Corinthians continuera de l'aligner jusqu'en juin et n'en tirera rien ensuite. Léo Agostinho a préaccepté un transfert au Santa Cruz, et les seuls perdants de l'affaire sont ceux qui ont laissé filer le contrat.
Santa Cruz a demandé et San Miguel a dit non sans discuter de montant. C'est la réponse la moins ambiguë du football, et celle que les clubs reviennent le plus souvent tester.
En bref
MercatoNey monte depuis le centre de formation du Santa Cruz
Une blessure au genou de la pire espèce pour Lucas Batatinha
32 jours selon l'estimation, et une longue année de rééducation, privée et sans gloire, que personne ne regarde. Le Santa Cruz perd un footballeur ; lui perd bien davantage qu'une saison.
Brutal, sans ambiguïté et, malgré l'horreur de l'instant, généralement moins déterminant pour une carrière que le ligament que tout le monde redoute davantage. 66 jours, un calendrier net et une date de retour sur laquelle on peut réellement planifier.
« Ce n’est pas de la colère. J’y pense depuis des mois, et rien de ce qui s’est passé récemment n’a changé mon avis. » La demande est posée sur un bureau de Santa Cruz, et elle ne sera pas retirée.
L'accord avec Racing est conclu à tous les sens du terme, sauf celui qui le met sur le terrain. Rien ne tourne mal à ce stade, sauf les fois où ça tourne mal.
Indemnité réglée, contrat réglé, visite médicale programmée. Martín Quezada sera le joueur d’un autre club d’ici le week-end, et à Santa Cruz les adieux ont discrètement commencé.
Robinho et un coéquipier se sont dit cette semaine des choses qu'il faudra plus d'une semaine pour effacer.

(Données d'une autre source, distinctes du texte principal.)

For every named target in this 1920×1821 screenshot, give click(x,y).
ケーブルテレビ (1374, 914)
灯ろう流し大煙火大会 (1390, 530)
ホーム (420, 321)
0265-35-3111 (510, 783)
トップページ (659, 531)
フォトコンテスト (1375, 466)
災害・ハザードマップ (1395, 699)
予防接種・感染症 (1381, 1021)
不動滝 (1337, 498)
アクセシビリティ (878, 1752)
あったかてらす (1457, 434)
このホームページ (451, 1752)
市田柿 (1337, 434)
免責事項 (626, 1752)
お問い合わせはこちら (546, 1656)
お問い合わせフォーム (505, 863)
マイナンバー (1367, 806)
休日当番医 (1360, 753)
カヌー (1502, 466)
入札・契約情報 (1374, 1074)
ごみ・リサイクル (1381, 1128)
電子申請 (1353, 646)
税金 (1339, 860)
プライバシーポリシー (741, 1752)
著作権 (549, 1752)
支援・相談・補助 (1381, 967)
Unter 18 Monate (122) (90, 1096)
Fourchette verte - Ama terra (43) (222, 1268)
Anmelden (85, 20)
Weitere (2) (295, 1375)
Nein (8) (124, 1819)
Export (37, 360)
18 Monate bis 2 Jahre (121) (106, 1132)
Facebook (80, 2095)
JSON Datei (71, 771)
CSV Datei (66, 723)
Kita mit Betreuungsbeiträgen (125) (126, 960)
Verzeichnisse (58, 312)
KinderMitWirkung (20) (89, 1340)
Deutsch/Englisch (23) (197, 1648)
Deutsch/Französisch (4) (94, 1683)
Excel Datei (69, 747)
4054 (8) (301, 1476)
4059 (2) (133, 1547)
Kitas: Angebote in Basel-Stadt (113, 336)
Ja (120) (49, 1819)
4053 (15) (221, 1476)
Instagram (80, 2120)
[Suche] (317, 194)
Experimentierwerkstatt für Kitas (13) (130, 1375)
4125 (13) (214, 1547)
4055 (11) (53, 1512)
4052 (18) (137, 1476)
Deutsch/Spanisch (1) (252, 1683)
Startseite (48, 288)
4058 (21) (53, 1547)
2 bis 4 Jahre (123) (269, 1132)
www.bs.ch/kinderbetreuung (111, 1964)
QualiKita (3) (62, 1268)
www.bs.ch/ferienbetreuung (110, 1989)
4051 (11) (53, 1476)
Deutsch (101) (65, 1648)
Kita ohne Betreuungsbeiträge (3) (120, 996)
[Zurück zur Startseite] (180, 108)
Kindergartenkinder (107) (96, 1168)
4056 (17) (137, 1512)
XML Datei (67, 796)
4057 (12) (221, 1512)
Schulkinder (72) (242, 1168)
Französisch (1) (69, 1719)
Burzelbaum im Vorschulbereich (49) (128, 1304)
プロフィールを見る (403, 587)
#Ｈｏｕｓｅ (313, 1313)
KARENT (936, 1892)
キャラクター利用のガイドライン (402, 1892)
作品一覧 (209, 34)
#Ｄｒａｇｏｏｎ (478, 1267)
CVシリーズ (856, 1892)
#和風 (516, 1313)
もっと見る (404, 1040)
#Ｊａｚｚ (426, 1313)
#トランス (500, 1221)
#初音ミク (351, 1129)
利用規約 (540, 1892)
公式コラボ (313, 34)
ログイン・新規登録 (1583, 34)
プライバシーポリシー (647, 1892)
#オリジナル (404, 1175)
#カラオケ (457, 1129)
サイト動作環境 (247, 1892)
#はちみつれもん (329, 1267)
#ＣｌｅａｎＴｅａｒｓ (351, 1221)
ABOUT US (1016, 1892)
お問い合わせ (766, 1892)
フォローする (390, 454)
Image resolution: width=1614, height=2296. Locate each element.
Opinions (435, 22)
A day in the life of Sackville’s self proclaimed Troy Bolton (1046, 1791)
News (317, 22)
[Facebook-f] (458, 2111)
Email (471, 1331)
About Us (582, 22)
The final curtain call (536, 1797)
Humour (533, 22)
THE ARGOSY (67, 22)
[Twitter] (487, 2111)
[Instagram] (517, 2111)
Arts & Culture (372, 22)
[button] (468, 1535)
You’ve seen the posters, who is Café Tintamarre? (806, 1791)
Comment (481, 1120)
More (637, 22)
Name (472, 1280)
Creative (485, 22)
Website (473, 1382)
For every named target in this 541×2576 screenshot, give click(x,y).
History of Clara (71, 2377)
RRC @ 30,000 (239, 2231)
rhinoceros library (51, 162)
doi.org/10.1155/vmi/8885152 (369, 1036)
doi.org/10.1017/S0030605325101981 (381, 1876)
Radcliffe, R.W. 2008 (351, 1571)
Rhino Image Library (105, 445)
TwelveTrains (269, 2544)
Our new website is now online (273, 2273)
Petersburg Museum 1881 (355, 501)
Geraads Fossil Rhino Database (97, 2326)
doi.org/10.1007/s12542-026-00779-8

Il ne s'agissait pas de football, et les deux jouent samedi.
« Celui qui ne court pas pour ce maillot ne le portera pas longtemps. » Aucun nom n'a été prononcé, et ce n'était pas la peine : dans le vestiaire, tout le monde a compris.
39 jours dans le communiqué, et derrière, une année de rééducation silencieuse que personne ne regardera. Santa Cruz perd un joueur pour une saison ; lui perd quelque chose de plus difficile à nommer.
Les os se ressoudent. C'est la seule chose clémente dans cette blessure et la raison pour laquelle le Santa Cruz en parlera plus ouvertement que d'un genou. Il reviendra, et à peu près quand ils le disent.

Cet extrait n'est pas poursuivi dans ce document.